Le cholestérol joue un rôle indispensable dans l’organisme, notamment en tant que principal élément pour la fabrication des hormones, comme le rappelle Philippe Amouyel. Cependant, si ses effets peuvent être bénéfiques à dose normale, un taux trop élevé devient dangereux et constitue un facteur de risque majeur pour les maladies cardio-neurovasculaires, deuxième cause de mortalité en France. « Le problème se pose quand il est trop élevé », souligne le professeur des universités.

« Le lien entre le cholestérol et les maladies cardiovasculaires n’est plus discutable en 2025. On a un niveau de preuve extrêmement solide qui repose sur des études de différents types », confirme Sophie Beliard, médecin endocrinologue à l’Assistance Publique – Hôpitaux de Marseille.

Un lien certain entre le cholestérol et les maladies cardiovasculaires

Parmi ces preuves figurent les études de randomisation mendélienne, qui permettent d’observer l’influence de certaines associations génétiques sur les taux de cholestérol.

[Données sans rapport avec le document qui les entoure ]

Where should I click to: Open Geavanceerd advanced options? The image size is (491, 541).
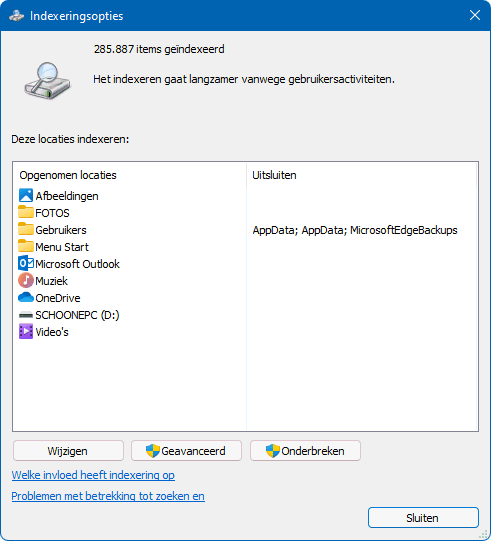[186, 451]
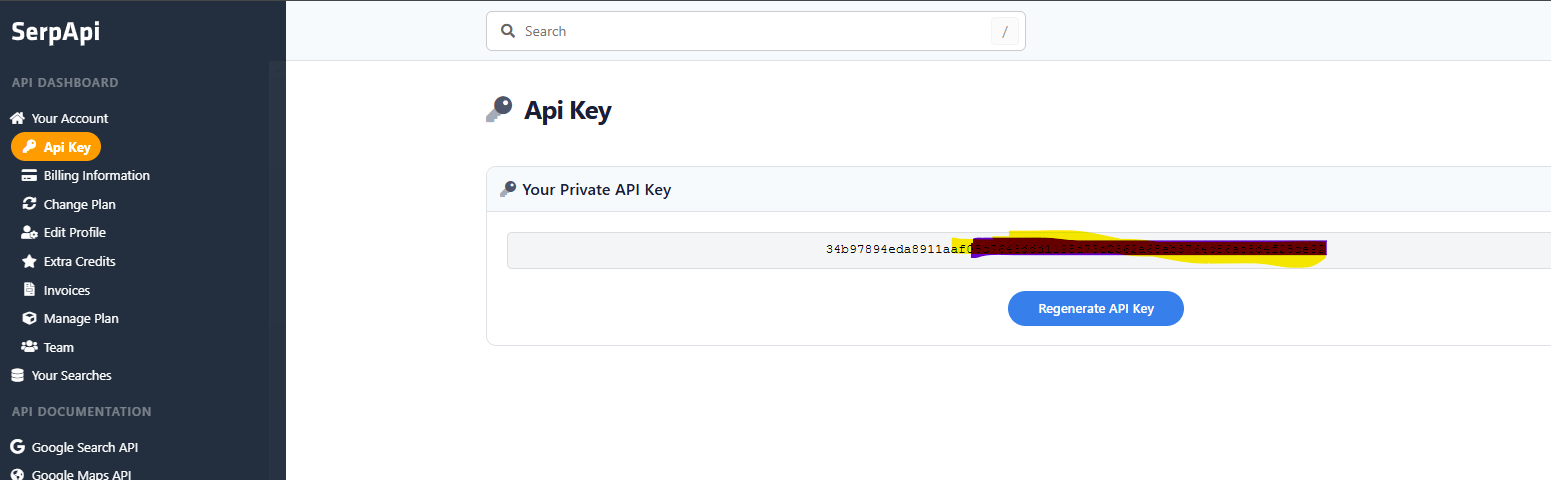Click the star icon for Extra Credits
The height and width of the screenshot is (480, 1551).
(29, 261)
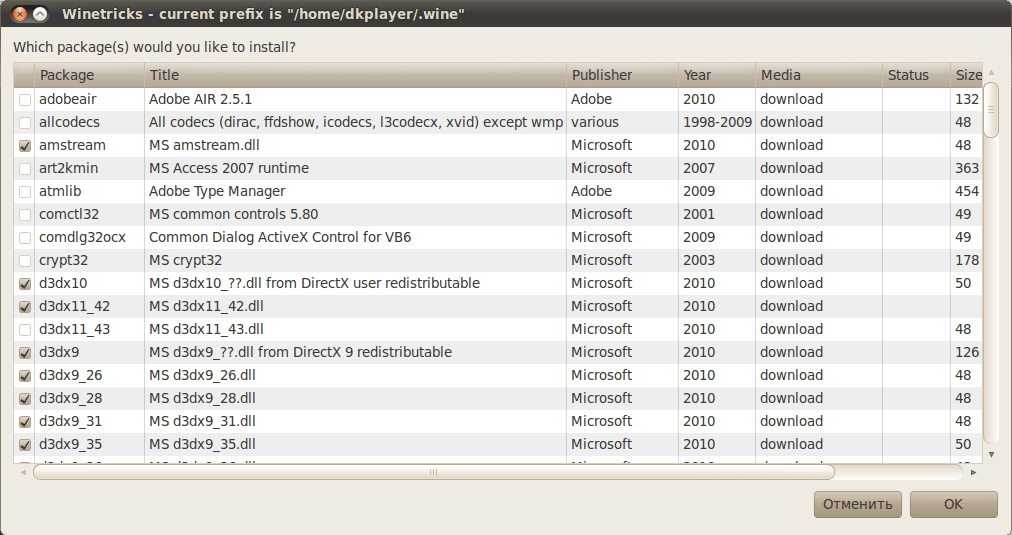
Task: Uncheck the d3dx9_35 package checkbox
Action: click(x=24, y=445)
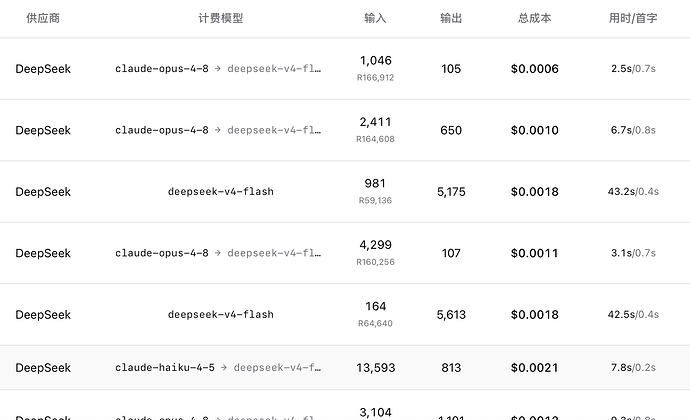Click the 用时/首字 column header

[x=633, y=18]
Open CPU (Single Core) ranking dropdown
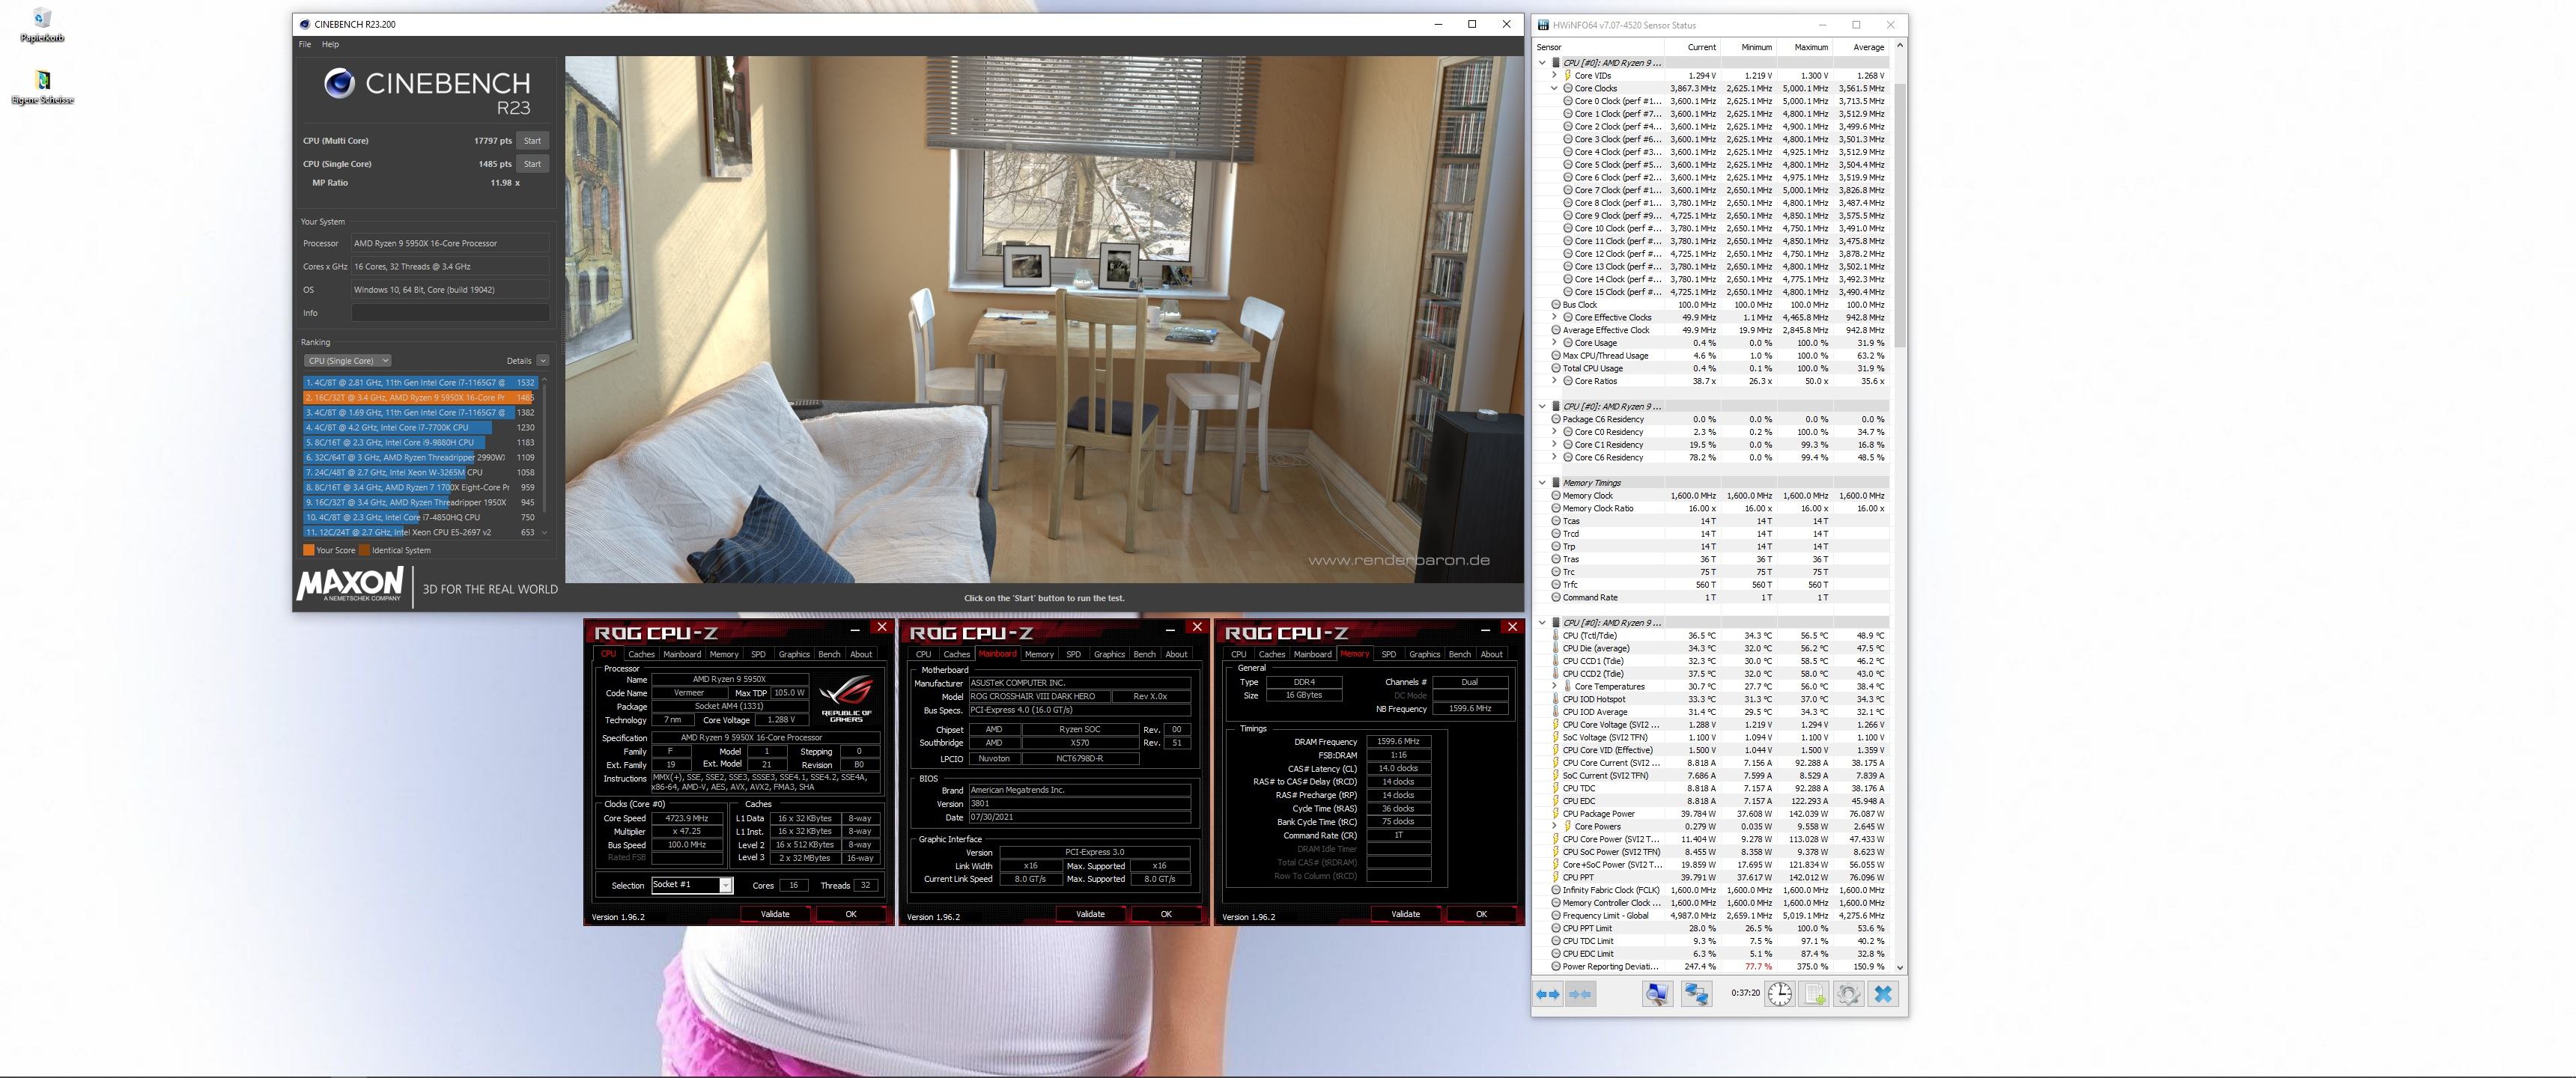Image resolution: width=2576 pixels, height=1078 pixels. [x=347, y=361]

Ces travaux montrent que certains gènes prédisposent à des taux naturellement plus bas ou plus élevés, explique la médecin endocrinologue aux Surligneurs.

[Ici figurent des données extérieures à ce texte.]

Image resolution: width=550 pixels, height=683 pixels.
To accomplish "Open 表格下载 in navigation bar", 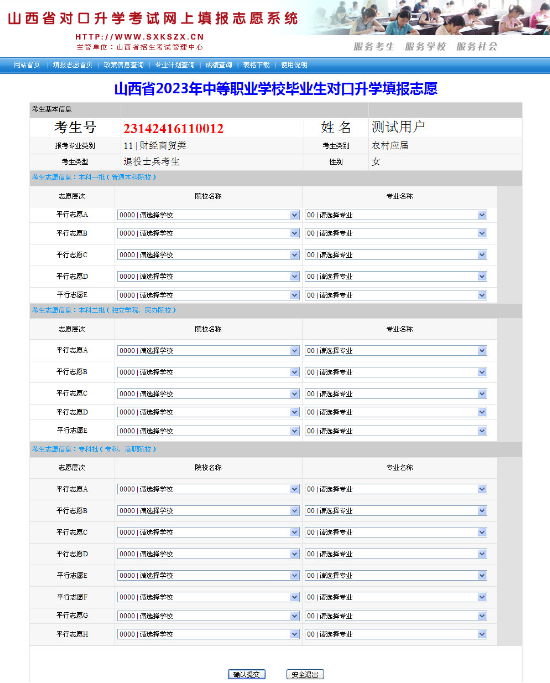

Or, « il a été démontré que les gens qui ont des taux bas de cholestérol génétiquement déterminé font moins de maladies cardiovasculaires que les gens qui ont des taux élevés et les gens qui ont des taux élevés de cholestérol de façon génétiquement déterminé font plus de maladies cardiovasculaires », argue-t-elle.

Par exemple, dans une méta-analyse qui combine différents travaux de randomisation mendélienne, publiée dans le Journal of the American College of Cardiology, en 2012, les auteurs concluent qu’un taux de cholestérol bas « dès le début de la vie est associé à une réduction nettement plus importante du risque de maladie coronarienne » que s’il est abaissé « plus tard dans la vie ».

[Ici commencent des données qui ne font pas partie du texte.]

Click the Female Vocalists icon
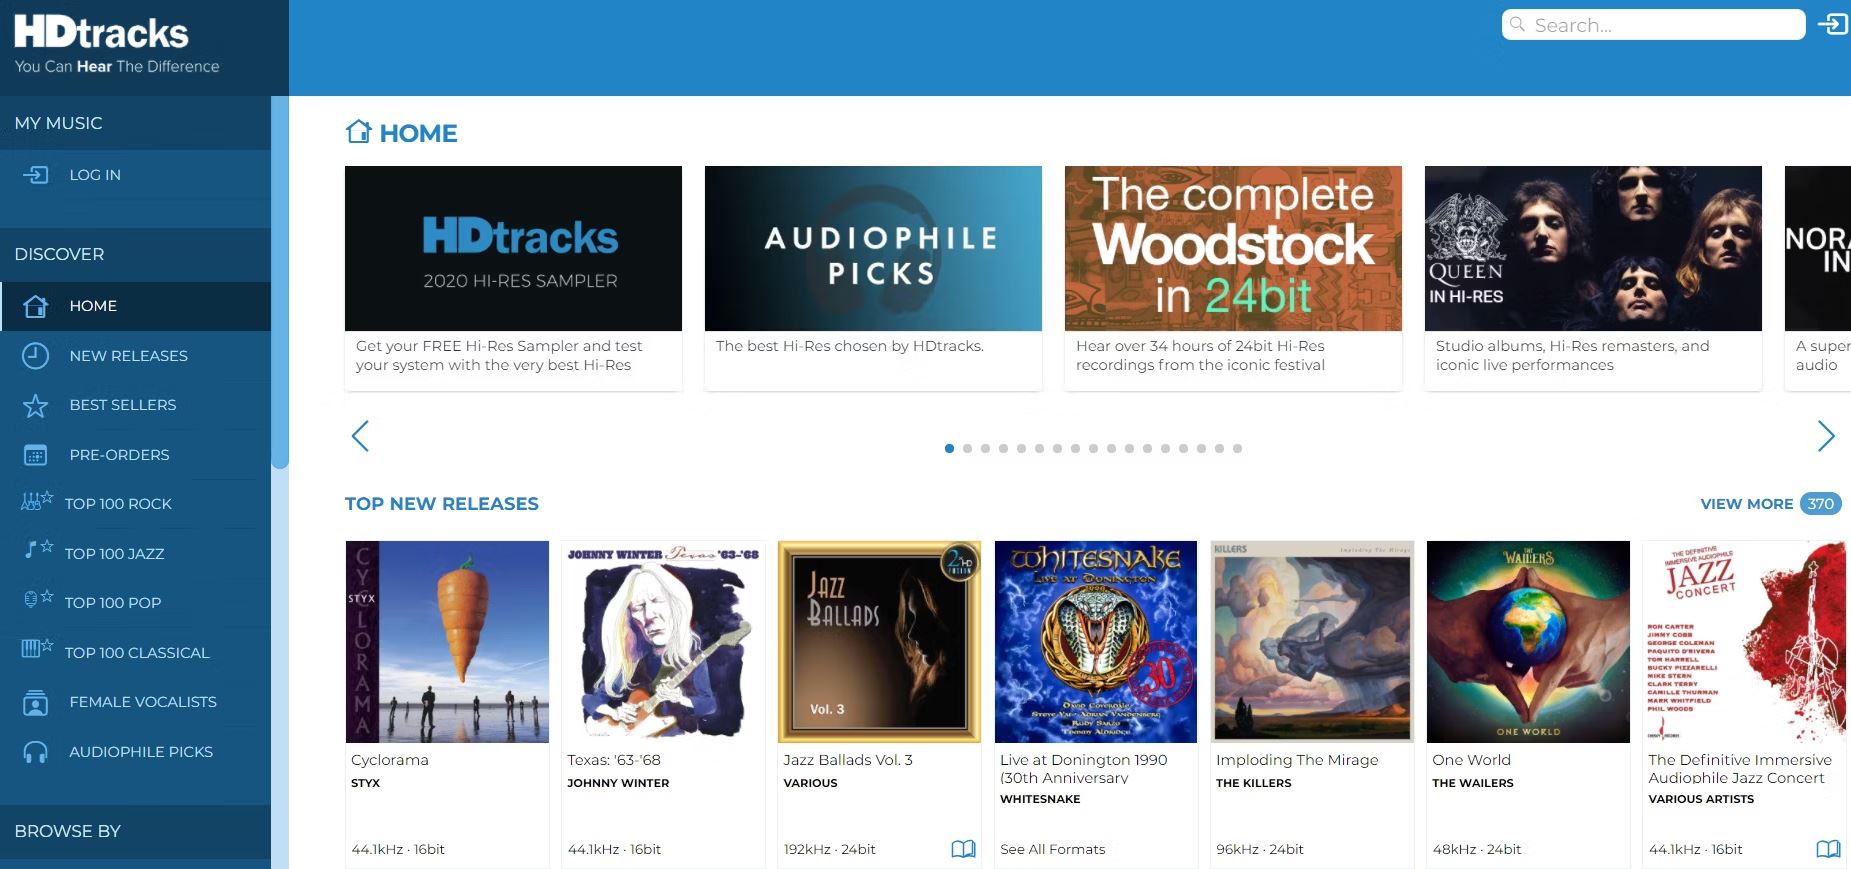The width and height of the screenshot is (1851, 869). [x=35, y=703]
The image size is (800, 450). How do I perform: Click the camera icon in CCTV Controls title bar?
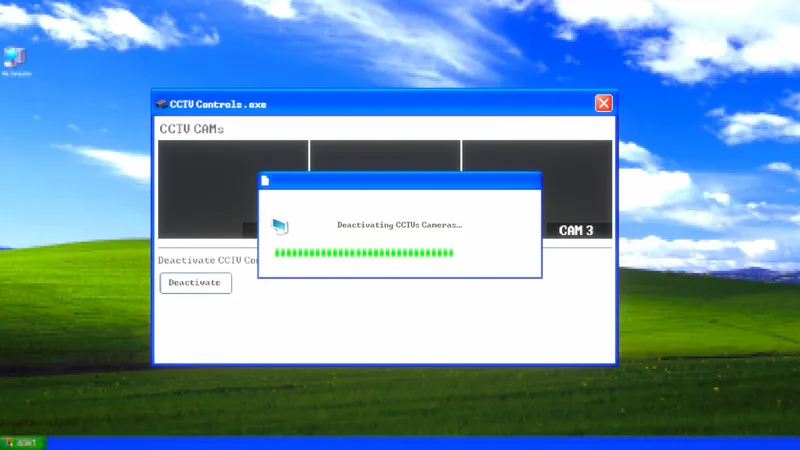161,104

Autres travaux prouvant le lien entre un fort taux de cholestérol et les maladies cardiovasculaires : des études randomisées en double-aveugle. Dans ces dernières, ni le médecin ni le patient ne sait s’il reçoit un médicament en test ou un placebo. Il est ainsi possible d’observer, sans biais de la part des parties à l’expérience, si le traitement est efficace.

Concernant les maladies cardiovasculaires, cela s’apparenterait par exemple à donner des statines  — des médicaments pour baisser le taux de cholestérol — à un patient et de fournir à un autre un placebo. C’est en se basant notamment sur des études de ce type qu’un travail, publié dans le Journal of American Medical Association en 2016, a démontré que les traitements par statine permettent de réduire le risque de mortalité due aux maladies cardiovasculaires.

« Quels que soient la manière et le traitement pour faire baisser le taux de cholestérol, dans ces essais randomisés à double aveugle, ça baisse le risque de faire une maladie cardiovasculaire et la mortalité cardiovasculaire », confirme Sophie Beliard.

Ainsi, même si « chaque niveau de preuve n’est pas parfait, c’est le faisceau de l’ensemble de ces études qui vont dans le même sens qui rend les preuves solides », conclut-elle.

De fait, au vu de la place prépondérante des maladies neuro-cardiovasculaires parmi les causes de mortalité en France, il apparaît difficile de confirmer les dires des internautes. Un excès de cholestérol peut être dangereux pour la santé et avoir de fatales conséquences. A contrario, appuie Philippe Amouyel : « lorsque l’on réduit le taux de cholestérol de quelqu’un qui a un risque cardiovasculaire élevé, cela améliore sa survie et ça diminue sa mortalité ».